== Data excerpts

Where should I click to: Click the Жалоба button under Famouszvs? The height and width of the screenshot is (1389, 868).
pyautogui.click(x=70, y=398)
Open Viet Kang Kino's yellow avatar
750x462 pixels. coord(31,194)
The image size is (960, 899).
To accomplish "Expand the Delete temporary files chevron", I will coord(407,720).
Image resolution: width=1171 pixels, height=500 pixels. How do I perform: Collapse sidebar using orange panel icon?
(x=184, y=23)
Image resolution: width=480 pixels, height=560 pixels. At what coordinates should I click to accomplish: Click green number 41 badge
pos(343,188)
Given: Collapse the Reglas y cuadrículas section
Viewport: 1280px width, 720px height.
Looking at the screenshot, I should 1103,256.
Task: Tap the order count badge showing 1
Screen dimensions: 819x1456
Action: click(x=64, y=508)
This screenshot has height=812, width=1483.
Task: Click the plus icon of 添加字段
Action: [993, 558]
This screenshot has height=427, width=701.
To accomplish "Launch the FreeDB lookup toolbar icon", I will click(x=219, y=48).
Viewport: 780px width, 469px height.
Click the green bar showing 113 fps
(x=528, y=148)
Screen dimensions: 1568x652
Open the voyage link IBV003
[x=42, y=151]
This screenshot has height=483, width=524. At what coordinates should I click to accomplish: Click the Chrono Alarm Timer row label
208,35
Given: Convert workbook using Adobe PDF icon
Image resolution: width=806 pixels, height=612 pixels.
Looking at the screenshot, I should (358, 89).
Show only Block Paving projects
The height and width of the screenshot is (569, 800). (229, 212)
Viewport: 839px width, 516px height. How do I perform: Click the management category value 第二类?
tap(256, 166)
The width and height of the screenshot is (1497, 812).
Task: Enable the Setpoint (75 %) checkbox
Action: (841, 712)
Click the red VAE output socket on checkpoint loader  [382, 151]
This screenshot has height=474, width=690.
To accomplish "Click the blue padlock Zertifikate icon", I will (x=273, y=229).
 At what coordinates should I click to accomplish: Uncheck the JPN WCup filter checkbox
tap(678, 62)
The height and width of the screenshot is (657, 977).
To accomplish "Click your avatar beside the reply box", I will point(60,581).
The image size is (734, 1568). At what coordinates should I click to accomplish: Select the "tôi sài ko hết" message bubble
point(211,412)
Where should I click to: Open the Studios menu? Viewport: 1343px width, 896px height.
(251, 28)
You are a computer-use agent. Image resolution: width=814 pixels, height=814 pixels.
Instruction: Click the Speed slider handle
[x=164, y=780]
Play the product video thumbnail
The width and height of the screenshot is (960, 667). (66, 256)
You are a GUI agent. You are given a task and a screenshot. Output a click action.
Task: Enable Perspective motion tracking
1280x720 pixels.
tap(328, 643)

====

Starting at the line above that contains "Given: Collapse the", repeat each line exactly up to and including the line that contains "Task: Tap the order count badge showing 1", and stop there.

The answer:
Given: Collapse the Reglas y cuadrículas section
Viewport: 1280px width, 720px height.
Looking at the screenshot, I should 1103,256.
Task: Tap the order count badge showing 1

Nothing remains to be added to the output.